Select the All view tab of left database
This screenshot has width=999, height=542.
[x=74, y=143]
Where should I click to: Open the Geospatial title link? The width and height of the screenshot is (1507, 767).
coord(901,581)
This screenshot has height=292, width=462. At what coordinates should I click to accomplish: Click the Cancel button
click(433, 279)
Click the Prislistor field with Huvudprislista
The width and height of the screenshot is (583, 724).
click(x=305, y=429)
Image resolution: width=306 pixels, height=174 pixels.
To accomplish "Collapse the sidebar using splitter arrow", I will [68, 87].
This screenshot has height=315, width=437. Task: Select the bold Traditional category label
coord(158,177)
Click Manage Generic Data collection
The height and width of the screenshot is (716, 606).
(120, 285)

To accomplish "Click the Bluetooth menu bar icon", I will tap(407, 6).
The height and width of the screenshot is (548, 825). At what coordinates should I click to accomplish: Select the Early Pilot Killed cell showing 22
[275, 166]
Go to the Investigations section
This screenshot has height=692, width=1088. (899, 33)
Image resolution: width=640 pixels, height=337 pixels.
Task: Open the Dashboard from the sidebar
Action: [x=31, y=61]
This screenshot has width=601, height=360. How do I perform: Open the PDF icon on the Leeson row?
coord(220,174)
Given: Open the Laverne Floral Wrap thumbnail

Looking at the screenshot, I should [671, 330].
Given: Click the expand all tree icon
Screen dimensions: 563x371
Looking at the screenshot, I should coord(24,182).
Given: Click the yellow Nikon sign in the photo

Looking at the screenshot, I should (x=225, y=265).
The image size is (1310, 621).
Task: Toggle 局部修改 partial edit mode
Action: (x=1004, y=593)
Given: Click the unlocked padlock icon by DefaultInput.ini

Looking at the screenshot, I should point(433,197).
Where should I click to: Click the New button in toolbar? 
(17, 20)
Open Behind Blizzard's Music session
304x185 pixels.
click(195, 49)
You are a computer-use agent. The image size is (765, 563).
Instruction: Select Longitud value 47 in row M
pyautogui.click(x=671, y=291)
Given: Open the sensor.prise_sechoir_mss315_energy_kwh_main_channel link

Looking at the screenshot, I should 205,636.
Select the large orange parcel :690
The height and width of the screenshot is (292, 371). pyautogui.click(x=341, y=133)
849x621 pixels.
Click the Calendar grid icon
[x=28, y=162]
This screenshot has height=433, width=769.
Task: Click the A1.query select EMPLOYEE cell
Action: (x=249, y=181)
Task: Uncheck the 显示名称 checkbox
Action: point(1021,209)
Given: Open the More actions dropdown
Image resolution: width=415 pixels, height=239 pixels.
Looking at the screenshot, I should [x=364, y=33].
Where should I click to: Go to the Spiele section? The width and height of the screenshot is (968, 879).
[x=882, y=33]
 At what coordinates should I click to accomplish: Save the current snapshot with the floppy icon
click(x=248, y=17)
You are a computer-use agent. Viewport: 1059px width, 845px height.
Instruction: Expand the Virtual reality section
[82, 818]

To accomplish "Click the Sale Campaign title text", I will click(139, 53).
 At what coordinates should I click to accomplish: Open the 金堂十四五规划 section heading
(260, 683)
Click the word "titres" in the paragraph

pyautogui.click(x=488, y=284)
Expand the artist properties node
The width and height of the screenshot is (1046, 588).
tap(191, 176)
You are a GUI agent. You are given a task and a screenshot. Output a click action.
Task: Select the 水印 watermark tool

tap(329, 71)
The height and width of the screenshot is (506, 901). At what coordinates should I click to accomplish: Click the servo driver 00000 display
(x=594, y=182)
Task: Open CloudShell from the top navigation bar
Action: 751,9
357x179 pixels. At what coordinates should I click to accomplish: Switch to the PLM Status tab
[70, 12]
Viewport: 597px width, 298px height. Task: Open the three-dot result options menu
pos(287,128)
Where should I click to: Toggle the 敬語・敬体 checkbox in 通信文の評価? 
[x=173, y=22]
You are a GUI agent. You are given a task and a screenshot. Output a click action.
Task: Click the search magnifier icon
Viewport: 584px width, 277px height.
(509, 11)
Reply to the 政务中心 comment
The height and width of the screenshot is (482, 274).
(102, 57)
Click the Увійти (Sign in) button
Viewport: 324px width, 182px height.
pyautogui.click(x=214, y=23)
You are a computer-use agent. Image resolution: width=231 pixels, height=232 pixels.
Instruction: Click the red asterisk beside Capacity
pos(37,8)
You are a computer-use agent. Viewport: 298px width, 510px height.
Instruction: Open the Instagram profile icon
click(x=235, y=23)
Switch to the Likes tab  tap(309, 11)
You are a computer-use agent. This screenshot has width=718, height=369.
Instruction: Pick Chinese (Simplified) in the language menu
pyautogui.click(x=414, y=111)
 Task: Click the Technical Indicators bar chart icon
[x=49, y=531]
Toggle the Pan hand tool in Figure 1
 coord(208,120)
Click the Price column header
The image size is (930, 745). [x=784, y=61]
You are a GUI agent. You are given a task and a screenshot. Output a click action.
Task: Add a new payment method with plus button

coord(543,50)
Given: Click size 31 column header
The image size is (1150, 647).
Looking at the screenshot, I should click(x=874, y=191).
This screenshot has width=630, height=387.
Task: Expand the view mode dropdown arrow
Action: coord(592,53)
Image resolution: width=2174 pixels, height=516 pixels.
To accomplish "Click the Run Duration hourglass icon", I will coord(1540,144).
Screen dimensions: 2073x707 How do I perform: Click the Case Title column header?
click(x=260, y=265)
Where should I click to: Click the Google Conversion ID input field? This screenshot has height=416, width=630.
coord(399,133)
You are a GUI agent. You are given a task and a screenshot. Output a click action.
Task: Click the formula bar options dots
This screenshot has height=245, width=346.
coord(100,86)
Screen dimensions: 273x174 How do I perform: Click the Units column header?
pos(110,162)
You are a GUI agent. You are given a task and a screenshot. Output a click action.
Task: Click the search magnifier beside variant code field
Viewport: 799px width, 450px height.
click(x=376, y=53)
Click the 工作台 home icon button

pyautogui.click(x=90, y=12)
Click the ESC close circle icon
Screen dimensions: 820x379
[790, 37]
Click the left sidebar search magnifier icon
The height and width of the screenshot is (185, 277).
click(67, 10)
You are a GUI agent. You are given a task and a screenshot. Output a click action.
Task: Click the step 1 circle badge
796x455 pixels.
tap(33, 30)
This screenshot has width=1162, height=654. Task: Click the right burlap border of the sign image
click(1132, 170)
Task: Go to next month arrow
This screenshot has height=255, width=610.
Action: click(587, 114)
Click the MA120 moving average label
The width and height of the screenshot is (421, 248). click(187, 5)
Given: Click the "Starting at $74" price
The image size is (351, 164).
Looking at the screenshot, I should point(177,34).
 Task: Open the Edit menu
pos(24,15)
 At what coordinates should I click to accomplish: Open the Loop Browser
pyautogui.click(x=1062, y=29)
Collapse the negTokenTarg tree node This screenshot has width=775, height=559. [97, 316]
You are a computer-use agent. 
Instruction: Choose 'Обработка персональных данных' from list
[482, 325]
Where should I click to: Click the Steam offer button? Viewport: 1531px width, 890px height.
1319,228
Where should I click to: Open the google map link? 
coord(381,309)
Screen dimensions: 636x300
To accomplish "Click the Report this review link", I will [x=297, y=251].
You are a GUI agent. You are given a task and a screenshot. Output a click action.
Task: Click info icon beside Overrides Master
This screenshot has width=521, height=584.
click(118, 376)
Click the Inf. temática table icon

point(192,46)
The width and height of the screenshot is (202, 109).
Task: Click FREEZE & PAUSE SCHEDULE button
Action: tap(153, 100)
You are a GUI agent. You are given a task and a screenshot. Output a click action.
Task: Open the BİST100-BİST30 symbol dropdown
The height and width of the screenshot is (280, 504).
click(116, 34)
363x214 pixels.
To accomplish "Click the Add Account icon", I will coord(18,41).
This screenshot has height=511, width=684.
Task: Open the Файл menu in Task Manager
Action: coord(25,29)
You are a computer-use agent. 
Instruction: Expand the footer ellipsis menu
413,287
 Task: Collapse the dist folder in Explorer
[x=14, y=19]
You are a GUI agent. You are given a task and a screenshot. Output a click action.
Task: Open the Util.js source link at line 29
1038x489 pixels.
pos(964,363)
--------------------------------------------------
PROBLEM STATEMENT:
What you give back should be exactly the lines from the one with "This screenshot has width=521, height=584." through the final line of the listing, and no others.

ANSWER:
This screenshot has width=521, height=584.
click(118, 376)
Click the Inf. temática table icon

point(192,46)
The width and height of the screenshot is (202, 109).
Task: Click FREEZE & PAUSE SCHEDULE button
Action: tap(153, 100)
You are a GUI agent. You are given a task and a screenshot. Output a click action.
Task: Open the BİST100-BİST30 symbol dropdown
The height and width of the screenshot is (280, 504).
click(116, 34)
363x214 pixels.
To accomplish "Click the Add Account icon", I will coord(18,41).
This screenshot has height=511, width=684.
Task: Open the Файл menu in Task Manager
Action: coord(25,29)
You are a computer-use agent. 
Instruction: Expand the footer ellipsis menu
413,287
 Task: Collapse the dist folder in Explorer
[x=14, y=19]
You are a GUI agent. You are given a task and a screenshot. Output a click action.
Task: Open the Util.js source link at line 29
1038x489 pixels.
pos(964,363)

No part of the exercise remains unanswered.